Records from a data collection:
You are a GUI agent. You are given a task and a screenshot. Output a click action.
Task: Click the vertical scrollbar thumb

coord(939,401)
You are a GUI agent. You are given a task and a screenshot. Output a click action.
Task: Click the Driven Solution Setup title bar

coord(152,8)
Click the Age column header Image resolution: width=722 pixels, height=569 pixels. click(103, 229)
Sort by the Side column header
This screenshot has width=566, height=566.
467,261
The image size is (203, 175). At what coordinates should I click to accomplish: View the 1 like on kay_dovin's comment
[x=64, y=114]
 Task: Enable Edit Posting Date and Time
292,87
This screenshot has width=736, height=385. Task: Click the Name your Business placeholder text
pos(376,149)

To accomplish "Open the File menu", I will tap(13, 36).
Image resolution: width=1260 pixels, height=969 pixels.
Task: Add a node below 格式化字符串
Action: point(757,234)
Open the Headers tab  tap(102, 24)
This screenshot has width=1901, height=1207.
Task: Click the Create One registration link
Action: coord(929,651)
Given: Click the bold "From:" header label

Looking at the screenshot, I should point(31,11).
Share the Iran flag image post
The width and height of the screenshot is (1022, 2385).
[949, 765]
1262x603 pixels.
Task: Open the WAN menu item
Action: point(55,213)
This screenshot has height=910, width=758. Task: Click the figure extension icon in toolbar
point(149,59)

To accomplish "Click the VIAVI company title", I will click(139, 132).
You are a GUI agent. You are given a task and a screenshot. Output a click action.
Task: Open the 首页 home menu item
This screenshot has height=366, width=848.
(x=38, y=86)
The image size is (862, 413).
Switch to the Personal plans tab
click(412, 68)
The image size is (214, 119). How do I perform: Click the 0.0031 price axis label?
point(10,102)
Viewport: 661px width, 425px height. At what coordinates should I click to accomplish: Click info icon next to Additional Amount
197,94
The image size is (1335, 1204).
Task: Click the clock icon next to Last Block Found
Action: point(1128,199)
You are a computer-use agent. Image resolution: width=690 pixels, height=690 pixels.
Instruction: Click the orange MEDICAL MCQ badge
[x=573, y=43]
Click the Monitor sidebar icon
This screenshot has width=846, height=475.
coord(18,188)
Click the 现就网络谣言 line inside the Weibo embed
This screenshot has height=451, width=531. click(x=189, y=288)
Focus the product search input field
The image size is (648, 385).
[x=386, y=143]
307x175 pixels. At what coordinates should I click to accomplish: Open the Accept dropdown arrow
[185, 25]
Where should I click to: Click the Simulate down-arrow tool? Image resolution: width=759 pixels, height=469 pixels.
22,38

EXERCISE OBJECTIVE: Write out exactly the lines from the one with "This screenshot has height=366, width=848." through the end of the records above, both ends included, and leave out all other lines.

EXERCISE ANSWER:
This screenshot has height=366, width=848.
(x=38, y=86)
The image size is (862, 413).
Switch to the Personal plans tab
click(412, 68)
The image size is (214, 119). How do I perform: Click the 0.0031 price axis label?
point(10,102)
Viewport: 661px width, 425px height. At what coordinates should I click to accomplish: Click info icon next to Additional Amount
197,94
The image size is (1335, 1204).
Task: Click the clock icon next to Last Block Found
Action: point(1128,199)
You are a computer-use agent. Image resolution: width=690 pixels, height=690 pixels.
Instruction: Click the orange MEDICAL MCQ badge
[x=573, y=43]
Click the Monitor sidebar icon
This screenshot has width=846, height=475.
coord(18,188)
Click the 现就网络谣言 line inside the Weibo embed
This screenshot has height=451, width=531. click(x=189, y=288)
Focus the product search input field
The image size is (648, 385).
[x=386, y=143]
307x175 pixels. At what coordinates should I click to accomplish: Open the Accept dropdown arrow
[185, 25]
Where should I click to: Click the Simulate down-arrow tool? Image resolution: width=759 pixels, height=469 pixels.
22,38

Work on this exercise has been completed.